TASK BRIEF
Retrieve each line that contains the word "agent" from the entries below.

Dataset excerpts
____________________
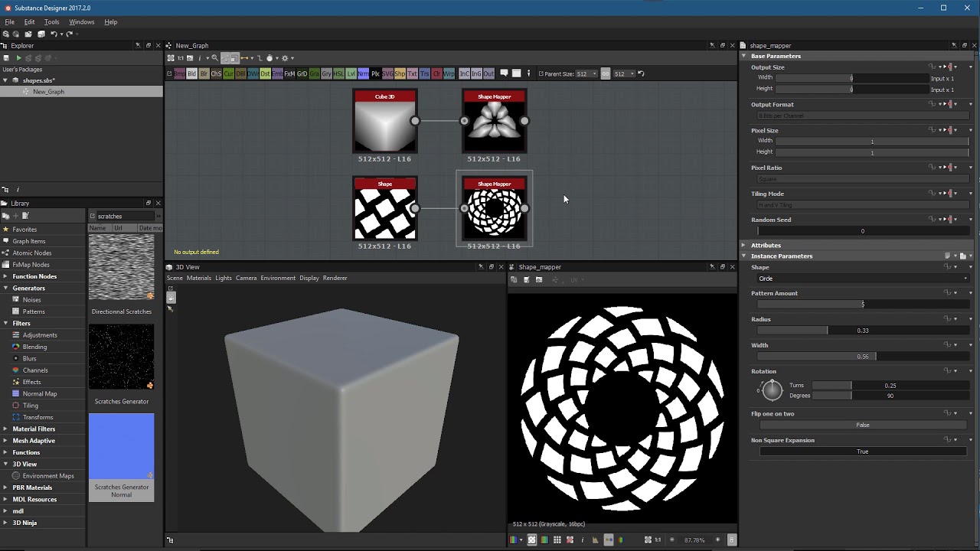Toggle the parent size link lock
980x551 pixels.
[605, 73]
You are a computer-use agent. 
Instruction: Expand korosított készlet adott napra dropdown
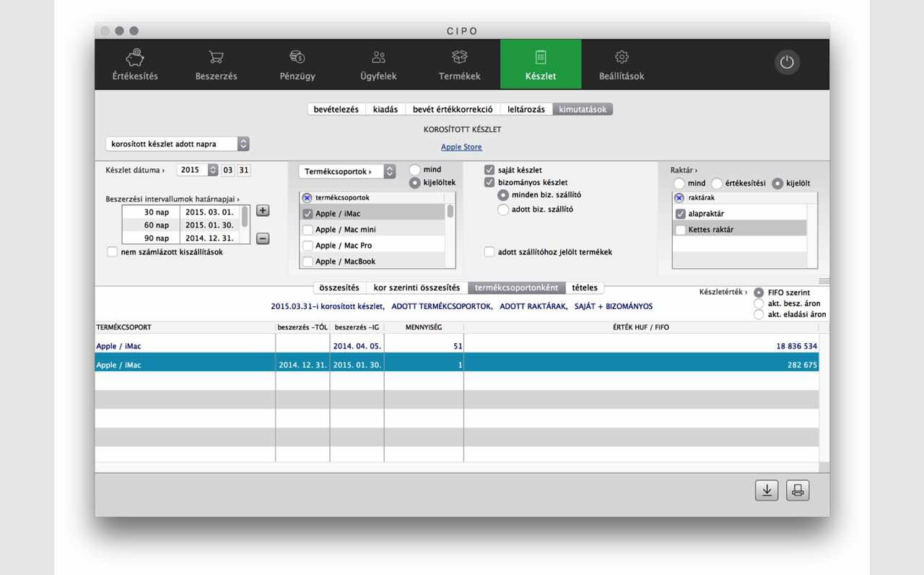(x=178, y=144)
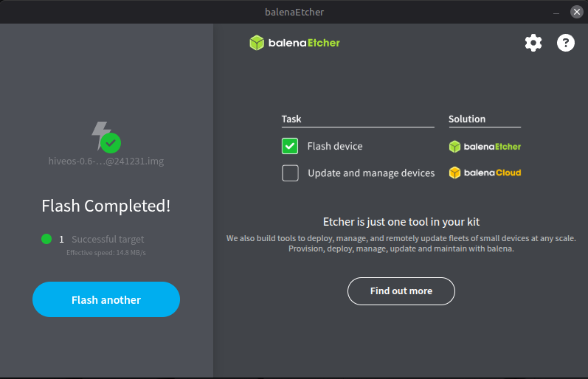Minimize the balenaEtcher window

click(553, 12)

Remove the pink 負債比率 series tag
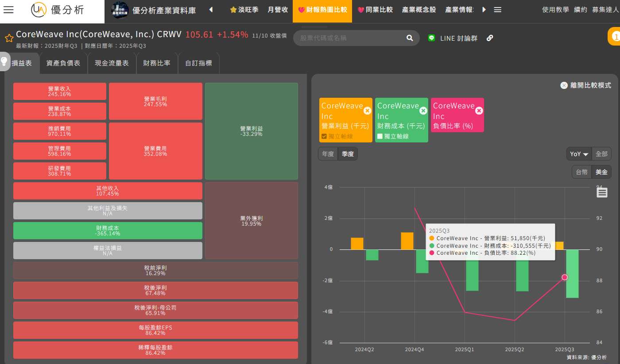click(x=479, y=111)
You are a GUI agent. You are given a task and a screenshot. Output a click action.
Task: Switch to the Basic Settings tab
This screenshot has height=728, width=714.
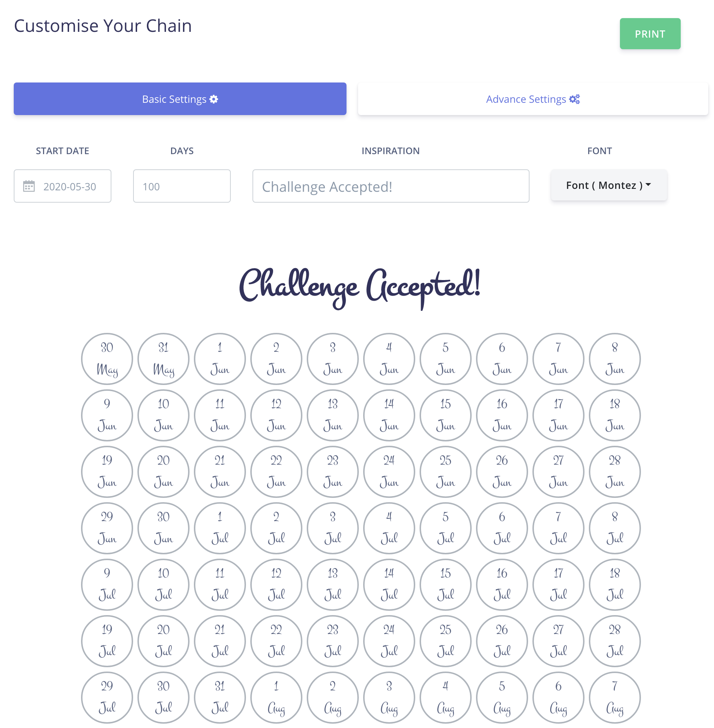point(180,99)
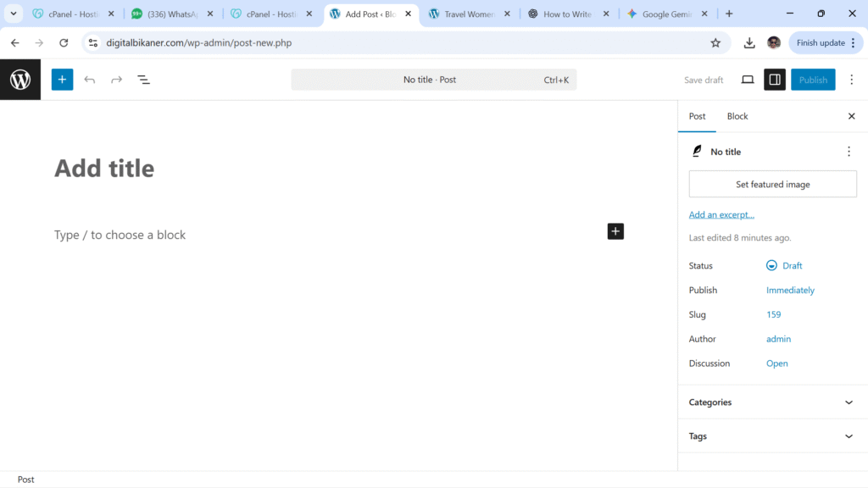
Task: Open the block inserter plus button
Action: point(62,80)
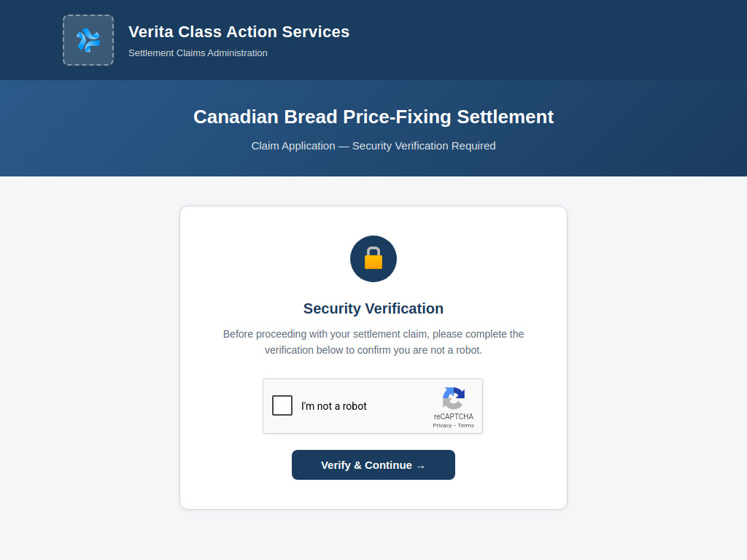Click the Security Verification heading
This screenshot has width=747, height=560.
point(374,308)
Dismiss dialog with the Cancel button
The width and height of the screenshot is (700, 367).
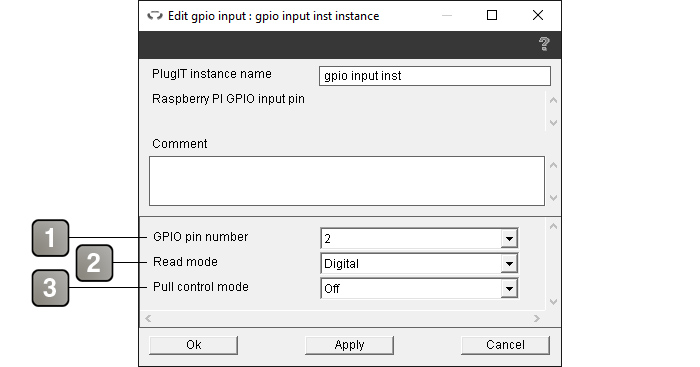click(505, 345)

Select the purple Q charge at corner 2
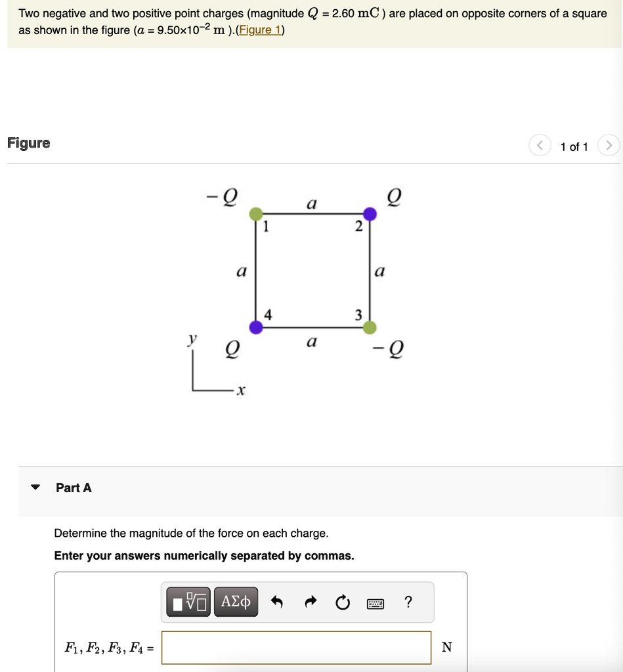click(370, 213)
____________________
FINISHED EXERCISE
You are a computer-use agent. 
You are a GUI agent. You are given a task and a screenshot. Output a click action.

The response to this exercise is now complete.